* [RECORDS FOR THE TASK]

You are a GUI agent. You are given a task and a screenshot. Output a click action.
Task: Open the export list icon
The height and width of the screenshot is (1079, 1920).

* * *

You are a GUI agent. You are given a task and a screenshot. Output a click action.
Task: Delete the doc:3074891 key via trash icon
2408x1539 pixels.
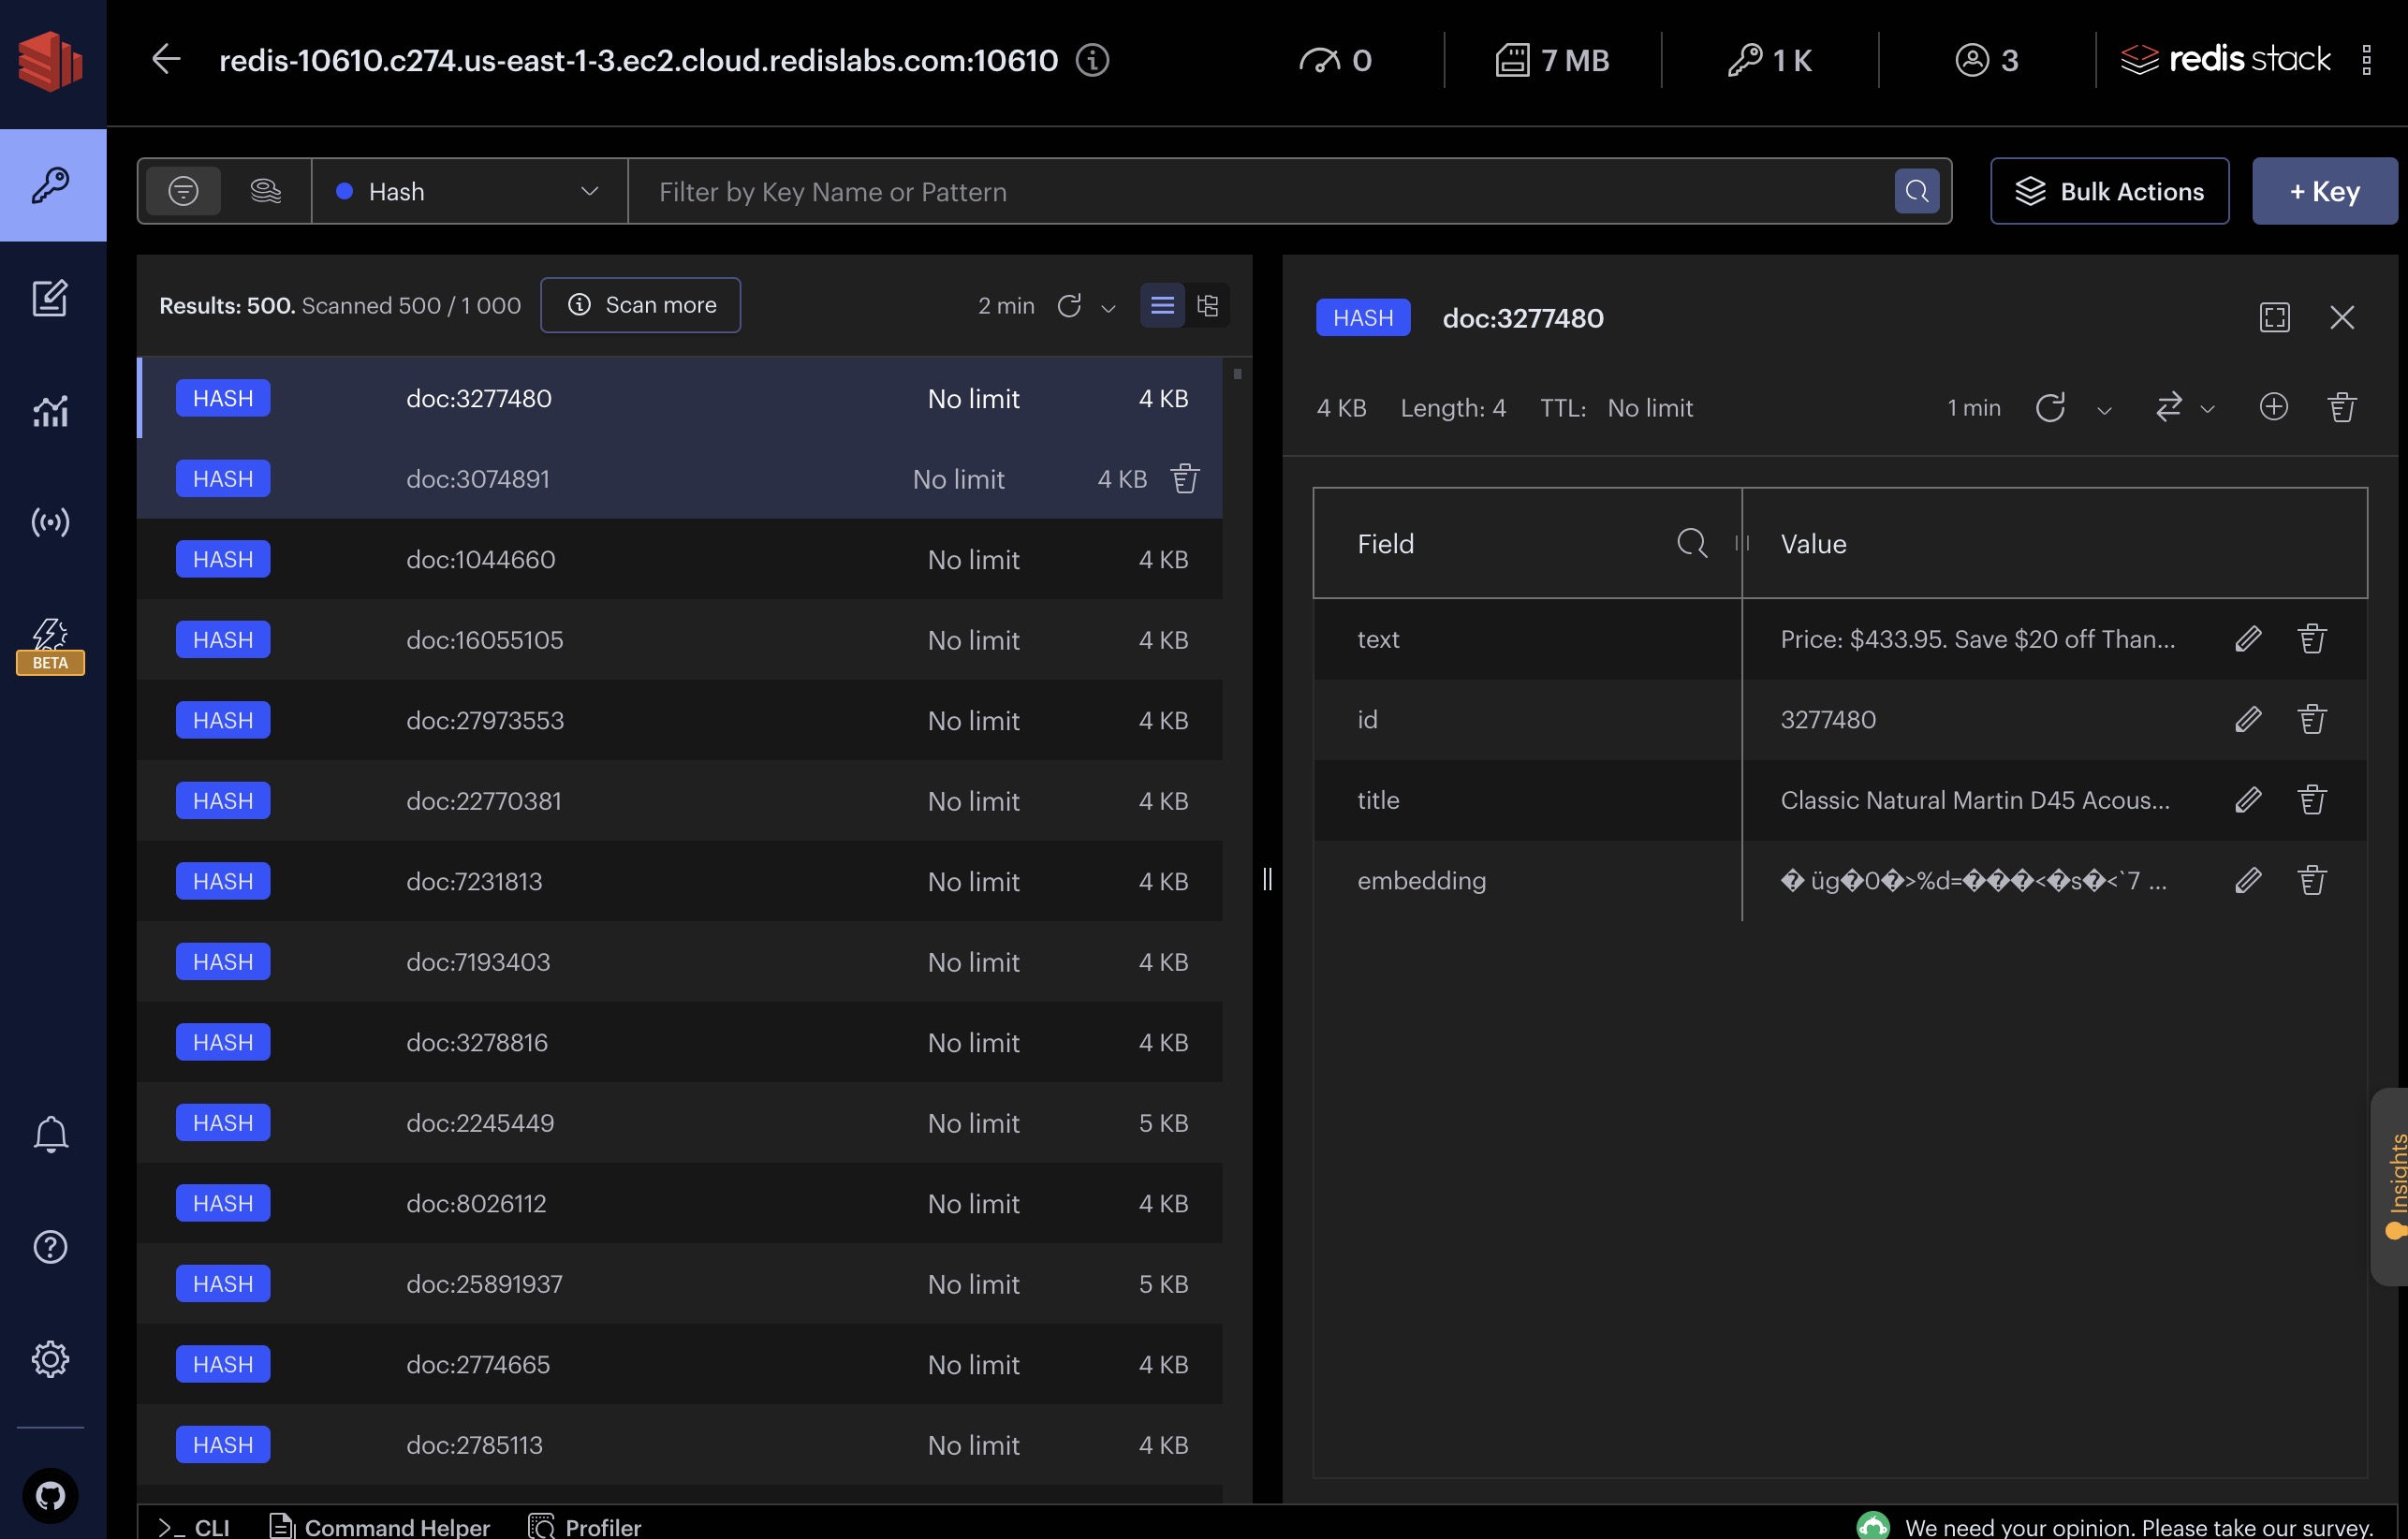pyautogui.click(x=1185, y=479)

* [BRIEF]
Would you output, from the records above, exactly the run of lines that starts at the line containing "Task: Open the export list icon" and ends at the line containing "The height and", and only that run?

* [WRITTEN RESPONSE]
Task: Open the export list icon
The height and width of the screenshot is (1079, 1920).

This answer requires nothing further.